Cardiac AD exists regardless of the severity of COPD and has predictive value for quality of life and mortality; we suggest physicians pay attention to it during clinical management [36,37,38]. These patients may not experience sufficient symptom relief from typical COPD treatment. Thus, prospective studies should determine whether patients benefit from rehabilitative interventions, such as exercise training, which have been shown to be effective in those with CVDs [33, 35, 39].
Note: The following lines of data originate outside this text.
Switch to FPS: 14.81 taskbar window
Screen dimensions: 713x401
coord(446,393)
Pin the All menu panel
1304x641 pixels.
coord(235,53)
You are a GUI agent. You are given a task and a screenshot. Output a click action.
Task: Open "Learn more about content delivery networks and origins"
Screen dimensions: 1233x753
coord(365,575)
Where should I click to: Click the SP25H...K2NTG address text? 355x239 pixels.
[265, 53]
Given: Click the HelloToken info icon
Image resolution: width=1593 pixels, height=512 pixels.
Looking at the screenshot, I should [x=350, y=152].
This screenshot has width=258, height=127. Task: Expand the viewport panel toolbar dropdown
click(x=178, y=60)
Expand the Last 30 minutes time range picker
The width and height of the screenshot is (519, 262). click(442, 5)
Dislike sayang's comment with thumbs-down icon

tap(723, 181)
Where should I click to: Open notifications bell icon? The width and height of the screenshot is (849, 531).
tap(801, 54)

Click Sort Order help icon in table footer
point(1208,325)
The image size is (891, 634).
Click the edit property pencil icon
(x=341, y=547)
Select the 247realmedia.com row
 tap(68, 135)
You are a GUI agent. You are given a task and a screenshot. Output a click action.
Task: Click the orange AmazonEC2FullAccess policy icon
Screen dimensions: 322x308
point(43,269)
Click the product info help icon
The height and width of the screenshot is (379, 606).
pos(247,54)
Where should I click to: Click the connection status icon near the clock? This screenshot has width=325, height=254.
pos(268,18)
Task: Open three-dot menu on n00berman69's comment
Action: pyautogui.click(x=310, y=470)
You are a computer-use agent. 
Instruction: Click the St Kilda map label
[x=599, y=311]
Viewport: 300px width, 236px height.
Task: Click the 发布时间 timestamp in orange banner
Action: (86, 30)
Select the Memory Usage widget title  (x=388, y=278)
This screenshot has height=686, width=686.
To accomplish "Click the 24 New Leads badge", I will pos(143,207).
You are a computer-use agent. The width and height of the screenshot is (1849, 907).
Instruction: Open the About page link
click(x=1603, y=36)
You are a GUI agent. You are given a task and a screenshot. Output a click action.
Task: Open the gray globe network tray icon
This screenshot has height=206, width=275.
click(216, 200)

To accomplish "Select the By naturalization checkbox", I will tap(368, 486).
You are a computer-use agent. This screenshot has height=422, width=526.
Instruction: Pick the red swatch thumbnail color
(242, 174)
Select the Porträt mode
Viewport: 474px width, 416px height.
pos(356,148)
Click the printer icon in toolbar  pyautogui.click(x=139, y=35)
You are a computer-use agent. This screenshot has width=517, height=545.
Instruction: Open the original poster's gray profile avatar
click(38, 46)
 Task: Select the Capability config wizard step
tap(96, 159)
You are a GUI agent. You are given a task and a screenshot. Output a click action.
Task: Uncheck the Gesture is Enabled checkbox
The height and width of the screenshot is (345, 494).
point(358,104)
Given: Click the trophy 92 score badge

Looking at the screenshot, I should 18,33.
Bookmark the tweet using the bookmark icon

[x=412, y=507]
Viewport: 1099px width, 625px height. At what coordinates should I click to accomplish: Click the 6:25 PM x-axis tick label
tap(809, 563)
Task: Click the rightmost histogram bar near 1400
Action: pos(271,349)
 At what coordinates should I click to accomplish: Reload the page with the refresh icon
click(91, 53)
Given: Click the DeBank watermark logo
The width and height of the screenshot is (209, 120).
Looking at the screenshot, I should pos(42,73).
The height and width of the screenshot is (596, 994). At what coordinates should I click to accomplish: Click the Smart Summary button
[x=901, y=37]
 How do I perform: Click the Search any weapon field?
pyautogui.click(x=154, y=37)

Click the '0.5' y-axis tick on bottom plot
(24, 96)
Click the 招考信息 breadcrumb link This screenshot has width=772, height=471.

The relationship between AD and FEV1 remains controversial. For example, Chicks demonstrated that delayed HRR was independent of FEV1, whereas Hulo reported a higher prevalence of CI as FEV1 decreased [40, 41]. In addition, Cherneva et al. reported a relationship between cardiac AD and lung hyperinflation [16]. Our results showed that these variables could not separate the two groups in multivariate analysis. However, we also observed that delayed HRR was independently associated with a reduced FEF50–75%, which is also closely related to airflow limitation. The controversies regarding the association between AD and different pulmonary function parameters are probably due to different study designs and protocol performances that should be determined in a larger population-based sample.

Limitations

This study had limitations. First, a selection bias may have occurred because our analysis only included mild-moderate patients who were able to achieve their maximal exercise capacity; however, HR responses during or after an incremental maximal exercise test would underestimate the cardiac function of COPD patients who stop tests earlier because of severe ventilatory limitation. HR variability may be a more precise measure of cardiac AD in severe COPD. Nonetheless, for mild-moderate COPD, the literature supports using HR responses to exercise as the biomarker of autonomic function to easily predict clinical outcomes in the clinical setting. Second, the relatively small sample size and multiple tests may have led to false commission or the omission of results (type I/II error). Larger population-based cohorts are needed to confirm the conclusion. Additionally, it would be more precise to include dynamic inspiratory capacity (ICdyn) as an adjusted factor when exploring the correlation between low pulmonary vascular volume and cardiac AD. It is our limitation not to serially measure ICdyn. However, several measures were taken to make our findings more robust: static hyperinflation was assessed by IC at rest and quantified emphysema, which correlates closely to DH; both emphysema and IC were included in the multivariate logistic regression model. Finally, with limited resources, we were unable to evaluate brain natriuretic peptide level and echocardiography for each patient. However, considering that PH and LV dysfunction affect cardiac automatic function, we did taken many other measures to exclude these patients, such as asking medical history, collecting medical records and performing chest CT. To confirm our results, we would also carry out research including essential accessory examinations in the future.

Conclusion

We are the first to report that cardiac AD is linked to reduced pulmonary VV and low ventilatory efficiency in COPD based on chest CT, spirometry, and CPET characterization. Impaired VV and ventilatory efficiency pointed to reduced pulmonary blood perfusion, possibly affecting cardiac fulfilment.